Ahting - Der flächendeckende gesetzliche Mindestlohn war überfällig. Das ist ein riesiger Erfolg der Gewerkschaften und ihrer Mitglieder. 3,7 Millionen Beschäftigte profitieren davon, allein 600.000 in Niedersachsen. Der Mindestlohn ist auch ein Wirtschaftsförderungsprogramm. Er bringt Geringverdienern mehr Lohn, der Wirtschaft mehr Kaufkraft und schafft langfristig auch mehr Jobs. Wir müssen hier in Niedersachsen alles dafür tun, um unsichere, prekäre Beschäftigung einzudämmen -in der Fleischindustrie, den Werften und den Dienstleistungsbranchen.

verdi-publik - Stichwort Arbeit der Zukunft: Was kann ver.di dafür tun?
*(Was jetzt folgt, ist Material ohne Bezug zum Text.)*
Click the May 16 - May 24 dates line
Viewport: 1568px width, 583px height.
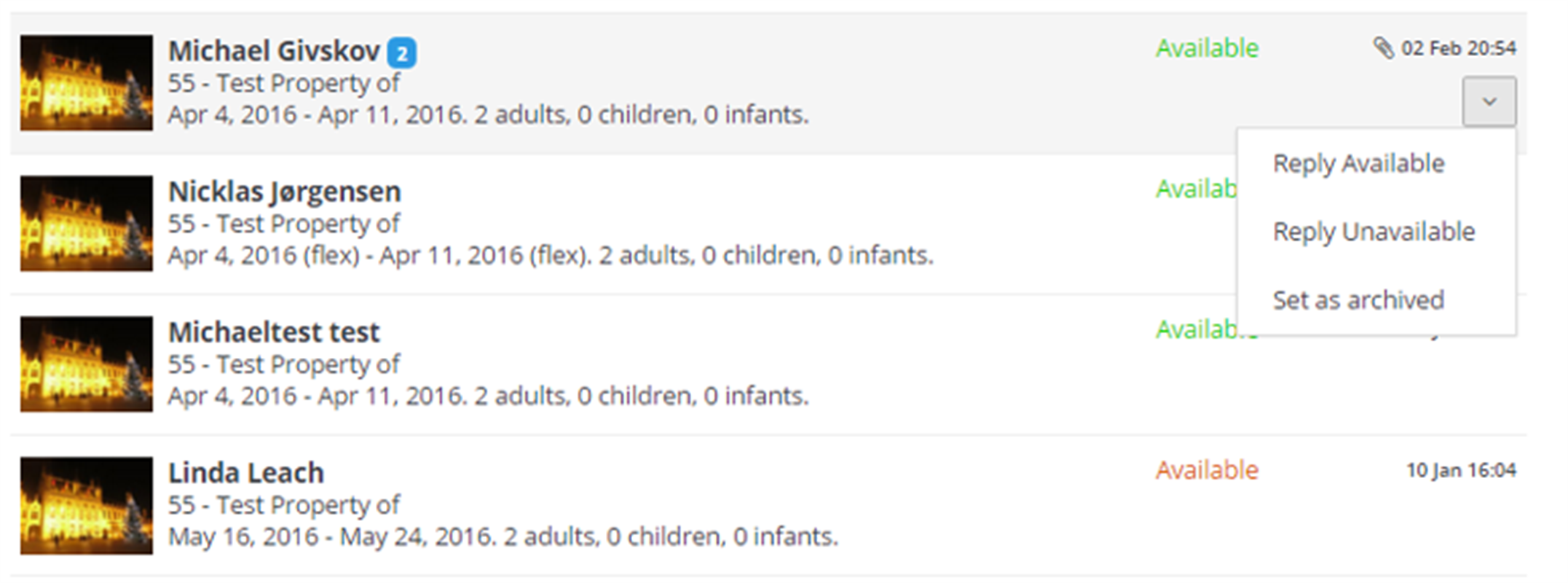(x=503, y=537)
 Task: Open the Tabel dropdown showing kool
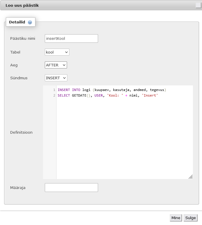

Ahting - Mit unserer Tarifpolitik und der deutlichen Steigerung der realen Tarifeinkommen gestalten wir aktiv die Arbeit der Zukunft und tragen zu einem guten gesellschaftlichen Rahmen bei, wenn auch nicht immer auf dem Verhandlungsweg. Unsere Erfolge können sich sehen lassen: Erstmals haben wir in Niedersachsen einen Tarifvertrag mit der Diakonie abgeschlossen, also mit kirchlichen Arbeitgebern. Das ist gut für die Beschäftigten und die Gesellschaft. Mehr Kaufkraft und Nachfrage durch höhere Einkommen bringen mehr Steuer- und Sozialversicherungseinnahmen. Das hilft allen!

verdi-publik - Die Arbeit der Zukunft steht für Gute Arbeit?
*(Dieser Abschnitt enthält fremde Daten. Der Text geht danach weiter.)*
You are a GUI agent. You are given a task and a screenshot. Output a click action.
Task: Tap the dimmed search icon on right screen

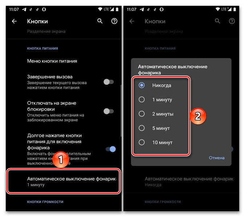click(x=217, y=21)
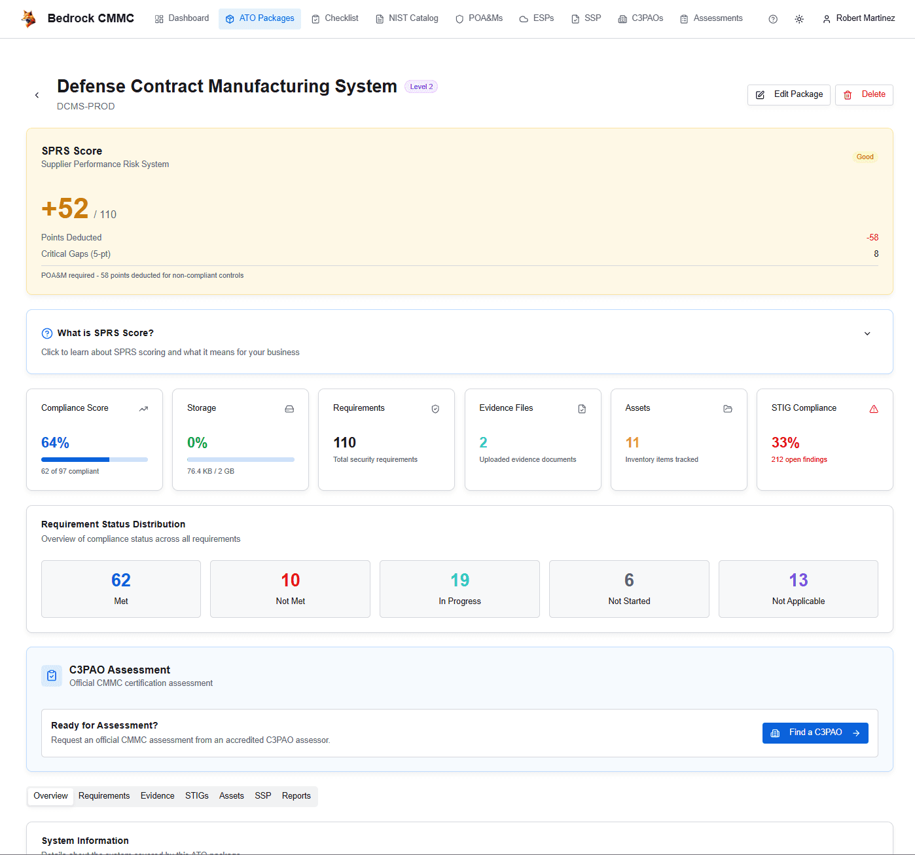Switch to the Requirements tab

[x=103, y=795]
Ahting - Ja, das Leitbild Gute Arbeit steht für eine moderne, humane Arbeitswelt. Die Basis dafür sind unbefristete Arbeitsverhältnisse, strikt geregelte Leiharbeit und die Eindämmung prekärer Beschäftigung. Hinzu kommen gleicher Lohn für gleiche Arbeit, Mitbestimmung, Mindestlohn und Tarifbindung. Doch Gute Arbeit zielt auch auf eine hohe Qualität der Beschäftigung: faire Löhne, Arbeitsplatz- und soziale Sicherheit, Gesundheitsschutz und Familienfreundlichkeit. Wir arbeiten flexibler. Doch das darf nicht länger eine Einbahnstraße für Arbeitgeber sein. Wir brauchen neue Regeln für neue Technologien und digitale Medien. Ich fordere, dass Unternehmen mehr ausbilden, mehr in Zukunftsberufe investieren und den Beschäftigten Zeit zur Qualifizierung einräumen. Die Technik entscheidet nicht über die Arbeit der Zukunft - das entscheiden die Menschen. Wir wollen, dass Beschäftigte die Arbeitszeit an ihre Wünsche anpassen können. Daher müssen wir die Debatte über Umfang und Gestaltung von Arbeitszeiten vorantreiben. Das ist ein wichtiger Baustein bei der Gestaltung der Arbeit der Zukunft.